Holmes took Pragmatism into the Massachusetts, and then the federal, Supreme Court. He pioneered the idea of the “reasonable man” rather than simply the “black letter of the law” as the guide for judicial decision-making. This measure enabled judges to address economic and social ills formerly defended by an exaggerated legal interpretation of the rights of property. Holmes’s Pragmatism came to fruition in his defence of freedom of speech, particularly political freedom of speech. He wrote in his dissent in Abrams:
When men have realized that time has upset many fighting faiths, they may come to believe even more than they believe the very foundations of their own conduct that the ultimate good desired is better reached by free trade in ideas – that the best test of truth is the power of that thought to get itself accepted in the competition of the market, and that truth is the only ground upon which their wishes safely can be carried out. That at any rate is the theory of our Constitution. It is an experiment, as all life is an experiment.4
Holmes sought a judicial justification for pluralism that would encourage political tolerance. He sought to mollify the “Bloody Shirt” style of political rhetoric – not because he thought it illegal, but because it undermined the search for practical answers. As a twice-wounded veteran of the Civil War, he well knew the cost when the emotional symbols of treason and patriotism run ahead of reason.
The point of this comparison between post–Civil War America and contemporary Bangladesh is that the spirit of pragmatism and pluralism that helped America overcome its polarized and corrupt politics may help Bangladesh as well. The impetus to reform lies with intellectuals and opinion leaders. They can bring to bear on political leaders the expectation of a higher, more democratic standard of conduct. In order to move the political debate beyond legitimacy and to concentrate instead on government performance and policy, the educated community should engage political parties in civic education. It need not be adversarial. It should, nonetheless, spell out for political leaders the political cost to be paid of failing to address public issues with either creativity or practicality.

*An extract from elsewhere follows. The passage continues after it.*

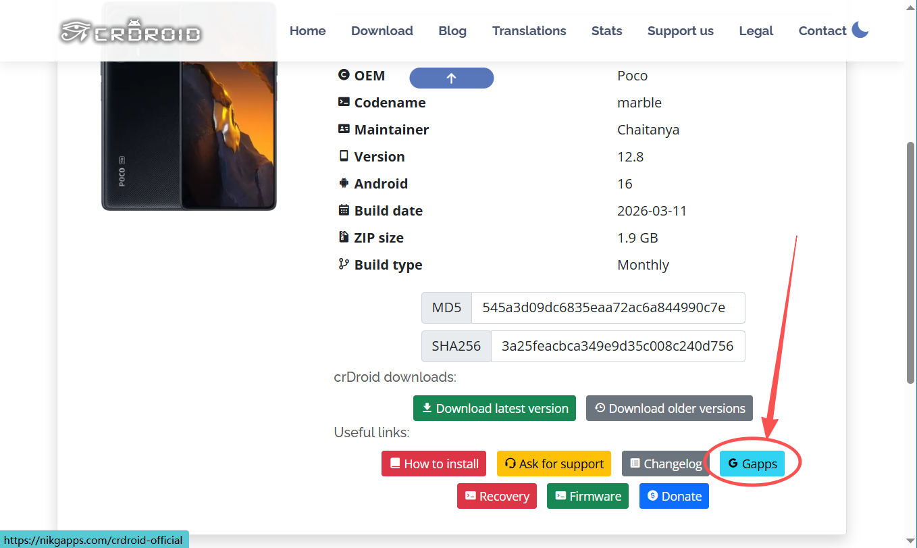Open the Stats page
The width and height of the screenshot is (917, 548).
606,31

Both intellectual arguments and cold political calculations are needed to move the political leadership’s strategic question from “Will it make my opponent look bad?” to “Will it improve matters and thereby attract and earn the voters’ support?” Political leaders need to perceive that their continued political legitimacy rests on making difficult choices that favour future opportunities over immediate gains. Such decisions cannot be made in the vacuum of a “regime change.” They are far more likely to be built on a foundation of forceful community support for democratic change.
The democratic deficit arises not so much by the actions of immoral individuals; it arises when moral people do not challenge political leaders to translate the idea of democracy into practical democratic behaviour. Political leaders can only connect the idea and practice of democracy if educated individuals such as you have made the link. I hope that you take up the challenge of adding your voice to achieving genuine political tolerance and reform.

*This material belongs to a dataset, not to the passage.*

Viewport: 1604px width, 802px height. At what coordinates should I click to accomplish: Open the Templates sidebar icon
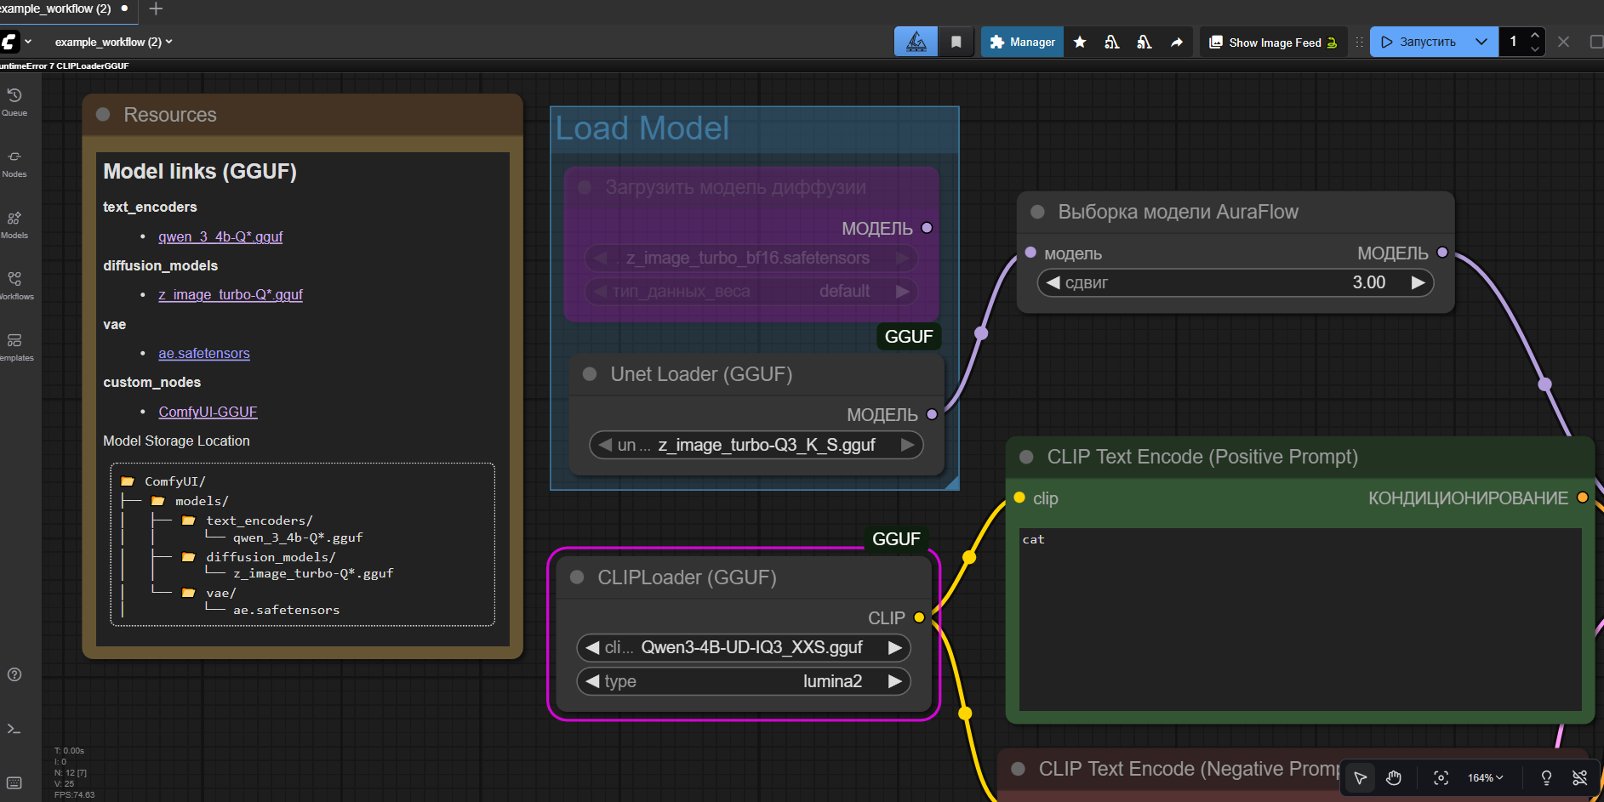click(14, 346)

Thank you for your time and your interest.
Notes
1 A hartal is a general strike enforced by political party activists, sometimes violently, to ensure that shops do not open and people do not go to work.
2 Stanley K. Schultz at http://us.history.wisc.edu/hist102/lectures/lecture04.html
3 Quoted in Louis Menard, The Metaphysical Club: A Story of Ideas in America (New York: Farrar, Straus and Giroux, 2001), p. 407.
4 Quoted in Menard, Metaphysical Club, p. 430.